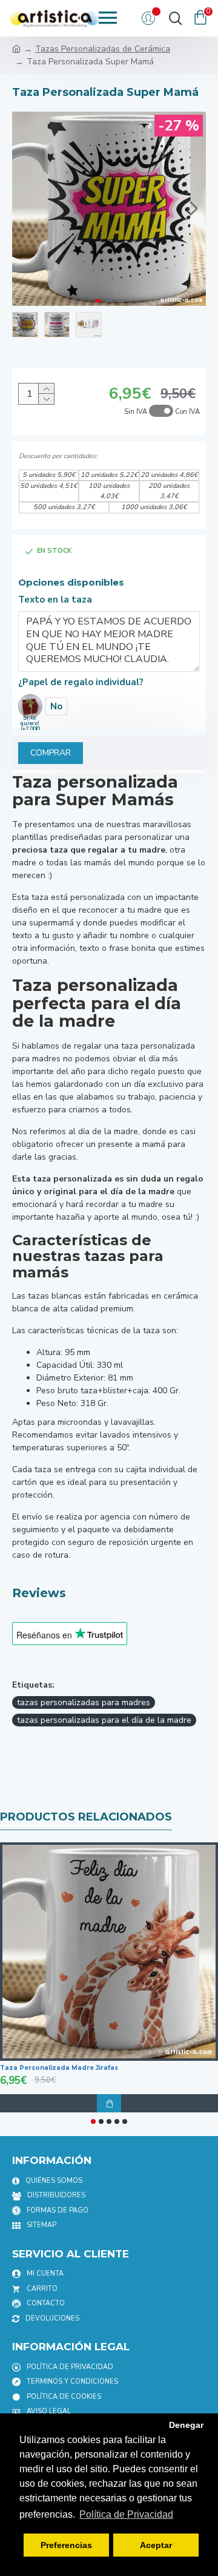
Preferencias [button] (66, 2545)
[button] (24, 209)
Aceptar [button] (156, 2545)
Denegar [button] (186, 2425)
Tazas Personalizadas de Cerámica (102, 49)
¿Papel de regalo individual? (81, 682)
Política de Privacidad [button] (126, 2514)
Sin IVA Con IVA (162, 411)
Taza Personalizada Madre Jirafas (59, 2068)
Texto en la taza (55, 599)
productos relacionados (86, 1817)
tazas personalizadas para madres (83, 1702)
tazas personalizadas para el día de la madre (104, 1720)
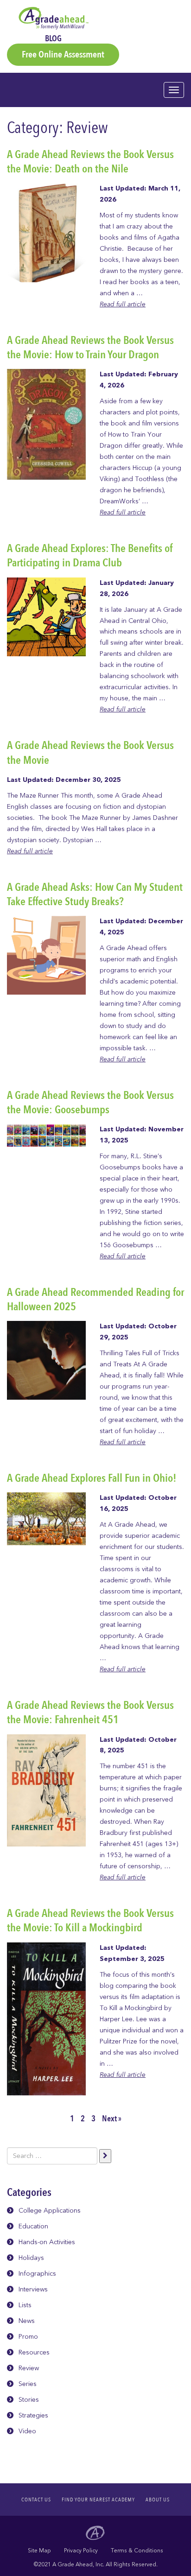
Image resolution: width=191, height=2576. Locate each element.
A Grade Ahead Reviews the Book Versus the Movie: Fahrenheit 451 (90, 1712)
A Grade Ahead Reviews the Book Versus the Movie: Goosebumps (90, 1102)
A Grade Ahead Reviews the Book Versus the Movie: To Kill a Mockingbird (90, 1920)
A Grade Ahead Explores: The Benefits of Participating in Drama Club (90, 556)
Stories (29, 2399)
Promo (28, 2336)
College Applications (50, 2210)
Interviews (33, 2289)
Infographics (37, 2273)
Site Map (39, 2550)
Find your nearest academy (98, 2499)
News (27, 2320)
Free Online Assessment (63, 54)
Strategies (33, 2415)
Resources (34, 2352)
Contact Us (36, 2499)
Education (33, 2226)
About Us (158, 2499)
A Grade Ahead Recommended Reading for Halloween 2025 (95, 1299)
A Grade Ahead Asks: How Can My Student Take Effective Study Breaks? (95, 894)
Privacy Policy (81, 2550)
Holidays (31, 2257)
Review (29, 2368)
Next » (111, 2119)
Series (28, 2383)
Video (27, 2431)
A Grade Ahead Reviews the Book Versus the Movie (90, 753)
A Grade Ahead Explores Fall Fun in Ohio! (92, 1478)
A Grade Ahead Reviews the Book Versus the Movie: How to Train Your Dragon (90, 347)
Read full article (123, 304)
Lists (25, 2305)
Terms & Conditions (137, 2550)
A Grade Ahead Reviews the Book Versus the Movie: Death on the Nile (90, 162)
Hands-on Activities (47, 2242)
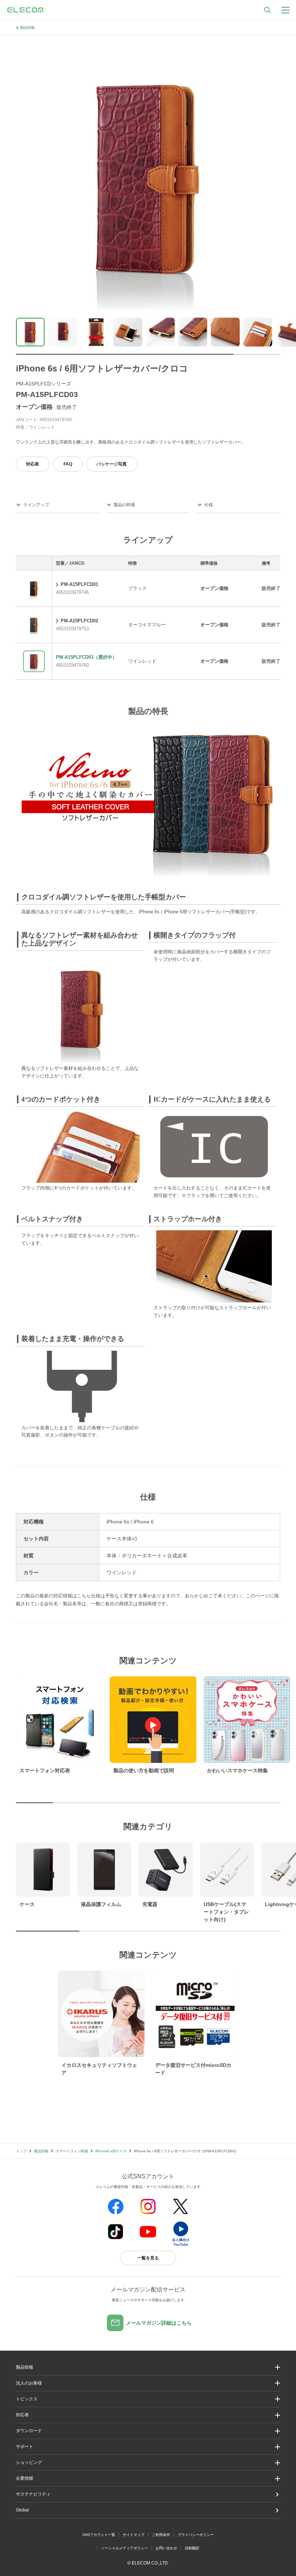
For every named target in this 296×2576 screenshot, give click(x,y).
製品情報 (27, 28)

= = = = = = =

Please output the data above exactly as given, omitting every picture.

Preferencias [button] (66, 2545)
[button] (24, 209)
Aceptar [button] (156, 2545)
Denegar [button] (186, 2425)
Tazas Personalizadas de Cerámica (102, 49)
¿Papel de regalo individual? (81, 682)
Política de Privacidad [button] (126, 2514)
Sin IVA Con IVA (162, 411)
Taza Personalizada Madre Jirafas (59, 2068)
Texto en la taza (55, 599)
productos relacionados (86, 1817)
tazas personalizadas para madres (83, 1702)
tazas personalizadas para el día de la madre (104, 1720)
Image resolution: width=191, height=2576. Locate each element.
A Grade Ahead Reviews the Book Versus the Movie: Fahrenheit 451 (90, 1712)
A Grade Ahead Reviews the Book Versus the Movie: Goosebumps (90, 1102)
A Grade Ahead Reviews the Book Versus the Movie: To Kill a Mockingbird (90, 1920)
A Grade Ahead Explores: The Benefits of Participating in Drama Club (90, 556)
Stories (29, 2399)
Promo (28, 2336)
College Applications (50, 2210)
Interviews (33, 2289)
Infographics (37, 2273)
Site Map (39, 2550)
Find your nearest academy (98, 2499)
News (27, 2320)
Free Online Assessment (63, 54)
Strategies (33, 2415)
Resources (34, 2352)
Contact Us (36, 2499)
Education (33, 2226)
About Us (158, 2499)
A Grade Ahead Recommended Reading for Halloween 2025 (95, 1299)
A Grade Ahead Asks: How Can My Student Take Effective Study Breaks? (95, 894)
Privacy Policy (81, 2550)
Holidays (31, 2257)
Review (29, 2368)
Next » (111, 2119)
Series (28, 2383)
Video (27, 2431)
A Grade Ahead Reviews the Book Versus the Movie (90, 753)
A Grade Ahead Explores Fall Fun in Ohio! (92, 1478)
A Grade Ahead Reviews the Book Versus the Movie: How to Train Your Dragon (90, 347)
Read full article (123, 304)
Lists (25, 2305)
Terms & Conditions (137, 2550)
A Grade Ahead Reviews the Book Versus the Movie: Death on the Nile (90, 162)
Hands-on Activities (47, 2242)
For every named target in this 296×2576 screenshot, give click(x,y).
製品情報 (27, 28)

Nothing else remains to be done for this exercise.